■ Task requirements: Reproduce exactly, from the data that follows, the line with "[Sức sống mới của thể thao TPHCM] (67, 1743)", the line with "20 (172, 1475)", and every line that lies between them.

■ Dataset excerpts:
+===+
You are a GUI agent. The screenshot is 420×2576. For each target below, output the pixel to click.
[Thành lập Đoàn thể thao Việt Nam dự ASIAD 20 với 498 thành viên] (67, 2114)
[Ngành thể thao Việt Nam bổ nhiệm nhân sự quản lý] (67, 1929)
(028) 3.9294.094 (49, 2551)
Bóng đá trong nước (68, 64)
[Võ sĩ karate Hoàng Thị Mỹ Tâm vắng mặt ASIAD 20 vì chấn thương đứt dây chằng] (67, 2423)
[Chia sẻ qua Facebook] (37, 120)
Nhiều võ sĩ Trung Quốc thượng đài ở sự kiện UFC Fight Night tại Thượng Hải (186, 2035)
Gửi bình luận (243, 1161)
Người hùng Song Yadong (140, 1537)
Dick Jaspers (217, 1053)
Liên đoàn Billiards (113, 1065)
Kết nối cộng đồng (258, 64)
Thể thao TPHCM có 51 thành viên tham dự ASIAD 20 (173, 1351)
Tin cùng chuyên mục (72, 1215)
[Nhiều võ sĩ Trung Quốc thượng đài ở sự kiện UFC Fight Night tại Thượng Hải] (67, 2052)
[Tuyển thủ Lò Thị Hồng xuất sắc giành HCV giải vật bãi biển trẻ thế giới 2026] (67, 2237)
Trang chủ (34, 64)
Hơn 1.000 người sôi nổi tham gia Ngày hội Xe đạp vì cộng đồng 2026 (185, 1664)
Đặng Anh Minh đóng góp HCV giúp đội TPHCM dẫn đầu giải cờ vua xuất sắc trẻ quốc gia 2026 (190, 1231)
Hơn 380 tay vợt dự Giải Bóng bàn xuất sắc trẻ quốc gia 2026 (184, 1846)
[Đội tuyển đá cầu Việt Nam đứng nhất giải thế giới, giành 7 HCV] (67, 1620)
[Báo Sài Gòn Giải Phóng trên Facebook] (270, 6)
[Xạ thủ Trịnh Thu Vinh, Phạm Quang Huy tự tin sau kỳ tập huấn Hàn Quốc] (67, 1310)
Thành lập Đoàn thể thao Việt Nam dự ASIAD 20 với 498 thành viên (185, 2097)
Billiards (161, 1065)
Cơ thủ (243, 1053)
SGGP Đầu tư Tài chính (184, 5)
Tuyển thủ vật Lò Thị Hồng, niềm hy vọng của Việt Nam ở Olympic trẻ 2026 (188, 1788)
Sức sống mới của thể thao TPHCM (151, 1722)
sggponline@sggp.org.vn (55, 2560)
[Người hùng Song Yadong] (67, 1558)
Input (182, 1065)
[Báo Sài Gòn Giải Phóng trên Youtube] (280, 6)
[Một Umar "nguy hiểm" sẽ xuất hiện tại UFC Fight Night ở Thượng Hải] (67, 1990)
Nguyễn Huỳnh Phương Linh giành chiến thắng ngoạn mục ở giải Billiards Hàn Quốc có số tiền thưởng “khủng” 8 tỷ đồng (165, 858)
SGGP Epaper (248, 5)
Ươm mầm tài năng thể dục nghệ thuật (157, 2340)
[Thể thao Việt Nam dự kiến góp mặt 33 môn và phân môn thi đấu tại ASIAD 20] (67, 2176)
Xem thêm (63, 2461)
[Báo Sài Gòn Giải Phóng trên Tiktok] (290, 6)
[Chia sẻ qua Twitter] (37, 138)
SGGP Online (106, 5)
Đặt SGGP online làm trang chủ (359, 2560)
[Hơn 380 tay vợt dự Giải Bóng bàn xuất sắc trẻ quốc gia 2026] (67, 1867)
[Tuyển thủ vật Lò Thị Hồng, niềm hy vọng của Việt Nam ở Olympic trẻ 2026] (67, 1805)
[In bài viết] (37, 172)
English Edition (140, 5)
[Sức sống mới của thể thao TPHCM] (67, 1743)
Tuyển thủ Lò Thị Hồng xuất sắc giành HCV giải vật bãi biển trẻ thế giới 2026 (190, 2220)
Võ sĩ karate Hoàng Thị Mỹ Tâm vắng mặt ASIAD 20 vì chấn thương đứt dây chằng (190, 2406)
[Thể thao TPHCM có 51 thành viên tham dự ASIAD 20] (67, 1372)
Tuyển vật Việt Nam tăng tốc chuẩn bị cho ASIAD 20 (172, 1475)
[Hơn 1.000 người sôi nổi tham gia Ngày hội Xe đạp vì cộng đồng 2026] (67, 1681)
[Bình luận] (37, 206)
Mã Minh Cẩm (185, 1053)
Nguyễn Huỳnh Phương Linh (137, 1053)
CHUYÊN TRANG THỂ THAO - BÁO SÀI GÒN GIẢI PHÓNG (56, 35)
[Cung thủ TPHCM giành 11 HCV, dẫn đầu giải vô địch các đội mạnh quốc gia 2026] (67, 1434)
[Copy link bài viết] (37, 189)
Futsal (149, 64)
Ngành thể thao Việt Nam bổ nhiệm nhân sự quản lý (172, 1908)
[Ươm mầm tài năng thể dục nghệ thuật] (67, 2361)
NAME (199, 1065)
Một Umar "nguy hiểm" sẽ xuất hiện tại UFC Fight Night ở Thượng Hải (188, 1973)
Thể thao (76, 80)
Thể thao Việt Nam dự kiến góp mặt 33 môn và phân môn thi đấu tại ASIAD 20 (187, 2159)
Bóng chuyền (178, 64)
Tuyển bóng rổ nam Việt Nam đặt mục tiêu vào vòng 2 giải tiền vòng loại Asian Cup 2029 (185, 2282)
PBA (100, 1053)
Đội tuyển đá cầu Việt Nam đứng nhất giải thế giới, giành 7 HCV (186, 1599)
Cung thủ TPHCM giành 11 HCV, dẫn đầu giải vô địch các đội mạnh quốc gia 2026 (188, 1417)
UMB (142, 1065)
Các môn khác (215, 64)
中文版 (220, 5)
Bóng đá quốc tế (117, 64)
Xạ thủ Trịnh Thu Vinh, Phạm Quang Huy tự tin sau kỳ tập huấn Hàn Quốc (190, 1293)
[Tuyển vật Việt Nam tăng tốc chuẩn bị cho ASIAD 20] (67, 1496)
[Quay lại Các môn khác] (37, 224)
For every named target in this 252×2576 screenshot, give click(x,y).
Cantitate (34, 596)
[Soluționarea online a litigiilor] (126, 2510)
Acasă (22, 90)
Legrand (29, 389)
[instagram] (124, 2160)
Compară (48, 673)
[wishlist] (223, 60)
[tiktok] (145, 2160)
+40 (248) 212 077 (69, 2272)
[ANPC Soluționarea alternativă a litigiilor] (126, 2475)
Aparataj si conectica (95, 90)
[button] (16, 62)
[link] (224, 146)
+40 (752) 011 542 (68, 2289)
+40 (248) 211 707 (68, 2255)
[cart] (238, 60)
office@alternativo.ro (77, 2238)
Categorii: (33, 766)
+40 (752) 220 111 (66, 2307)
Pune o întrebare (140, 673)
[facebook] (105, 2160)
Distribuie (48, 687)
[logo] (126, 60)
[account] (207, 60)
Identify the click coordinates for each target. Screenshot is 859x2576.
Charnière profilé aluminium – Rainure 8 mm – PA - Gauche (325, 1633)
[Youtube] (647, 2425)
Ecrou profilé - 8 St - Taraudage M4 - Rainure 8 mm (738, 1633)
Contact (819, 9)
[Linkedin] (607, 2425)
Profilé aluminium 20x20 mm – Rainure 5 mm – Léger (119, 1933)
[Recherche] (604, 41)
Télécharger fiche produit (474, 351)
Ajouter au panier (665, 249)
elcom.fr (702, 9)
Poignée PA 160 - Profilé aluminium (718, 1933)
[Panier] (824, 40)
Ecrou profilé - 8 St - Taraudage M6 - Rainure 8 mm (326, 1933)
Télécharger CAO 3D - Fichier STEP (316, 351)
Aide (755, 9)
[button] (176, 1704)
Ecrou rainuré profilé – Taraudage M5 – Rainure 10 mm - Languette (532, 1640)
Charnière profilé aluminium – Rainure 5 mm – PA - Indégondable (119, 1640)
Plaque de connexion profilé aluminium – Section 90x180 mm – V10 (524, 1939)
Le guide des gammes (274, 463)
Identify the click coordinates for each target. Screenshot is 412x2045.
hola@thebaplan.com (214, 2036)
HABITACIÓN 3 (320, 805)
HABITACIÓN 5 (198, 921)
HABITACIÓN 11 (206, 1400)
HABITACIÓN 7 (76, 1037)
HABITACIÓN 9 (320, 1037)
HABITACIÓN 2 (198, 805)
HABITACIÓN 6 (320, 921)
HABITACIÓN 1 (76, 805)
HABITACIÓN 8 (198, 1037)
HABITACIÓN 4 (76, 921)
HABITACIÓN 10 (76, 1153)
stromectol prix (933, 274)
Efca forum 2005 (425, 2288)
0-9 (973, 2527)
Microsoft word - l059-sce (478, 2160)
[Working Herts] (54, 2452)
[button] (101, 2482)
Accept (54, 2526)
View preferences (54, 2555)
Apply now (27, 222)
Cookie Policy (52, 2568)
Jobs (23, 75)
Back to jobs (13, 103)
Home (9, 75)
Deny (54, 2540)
+===+
■ Result for this exercise:
[Sức sống mới của thể thao TPHCM] (67, 1743)
Tuyển thủ Lò Thị Hồng xuất sắc giành HCV giải vật bãi biển trẻ thế giới 2026 (190, 2220)
Võ sĩ karate Hoàng Thị Mỹ Tâm vắng mặt ASIAD 20 vì chấn thương đứt dây chằng (190, 2406)
[Thể thao TPHCM có 51 thành viên tham dự ASIAD 20] (67, 1372)
Tuyển vật Việt Nam tăng tốc chuẩn bị cho ASIAD 20 (172, 1475)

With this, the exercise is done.